Employing family members can lead to diminishing accountability, Eddleston has found.
“It’s common for family businesses, even publicly held ones, to lack clear job descriptions,” Eddleston says. “Then there’s anger when the family member isn’t performing. And the person may say in response, ‘No one told me that this was my responsibility.’ The lack of formalization is a major source of conflict and confusion in family businesses of all sizes.”
Petty family issues can also derail a company.
“You may see nasty family members lashing out in envy or jealousy,” Eddleston says. “My students often bring up [the character] Michael in the show “Peaky Blinders” as a type of Fredo who is not incompetent but rather is devious and manipulative. Michael keeps trying to gain power and control, often hurting the family business, but he keeps being forgiven.”
Eddleston teaches “Understanding Family Enterprise,” a Northeastern course that is popular among students from family businesses. She routinely notices students nodding as they relate to the aspects of Fredos, for bad and for good. Many share stories from their own family businesses, noting the problems and conflicts a Fredo caused for the family and the business.
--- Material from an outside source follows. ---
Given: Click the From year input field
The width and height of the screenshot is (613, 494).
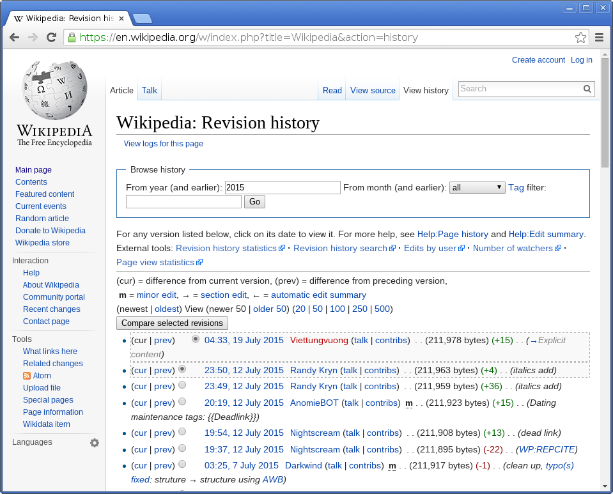Looking at the screenshot, I should pyautogui.click(x=282, y=187).
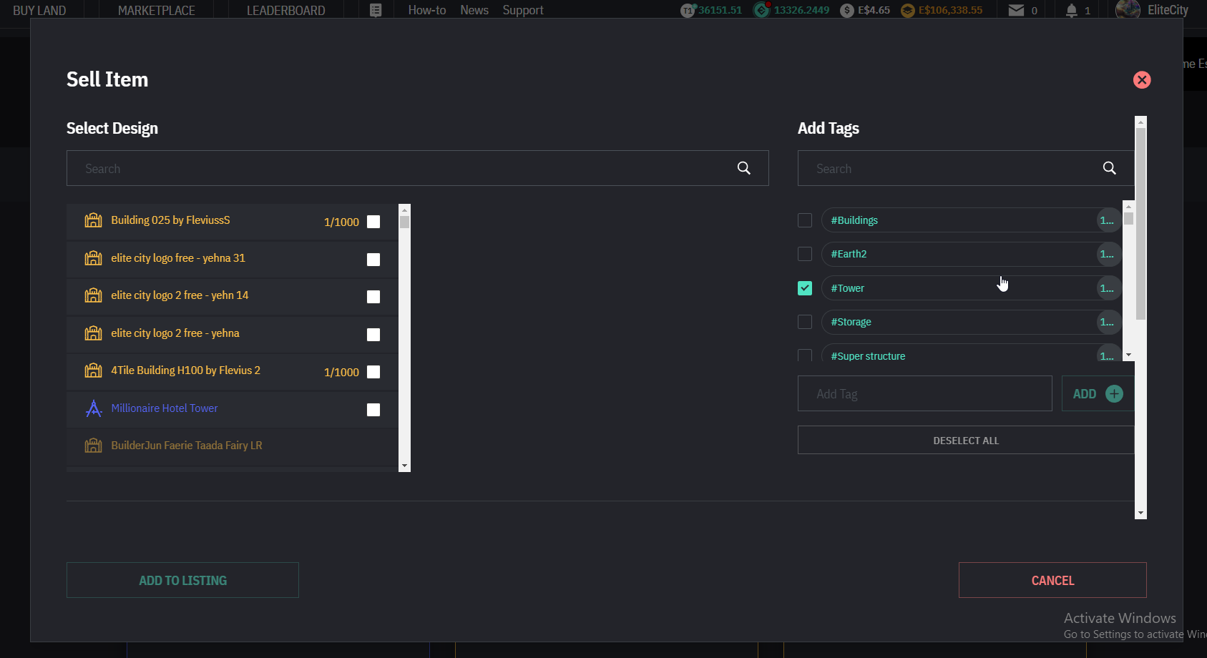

She also leads four or more workshops annually for family business centers where she offers advice on avoiding the downfalls of employing family members and planning for succession.
“With company founders in particular, it can be incredibly difficult to get them to plan for succession because the business is their identity, it’s their baby,” Eddleston says. “These are not the type of people who are going to retire and take care of grandchildren or play golf. So they put off planning for succession until sometimes it’s too late.”
Eddleston recommends creating a crisis succession plan that defines and prepares the next in line to take over the business, if only on a temporary basis. This is important for the survival of the business, yet less than half of all businesses have one.
“Planning to hand over the business should also go beyond leadership succession,” Eddleston says. “Questions that should be addressed include: ‘What assets do we own? What banks do we use? Where are the passwords to accounts and keys to safety deposit boxes? Where are contracts filed?’ It’s so important to have all these documents and important information in one place. Otherwise, everything a founder worked to build could be lost.”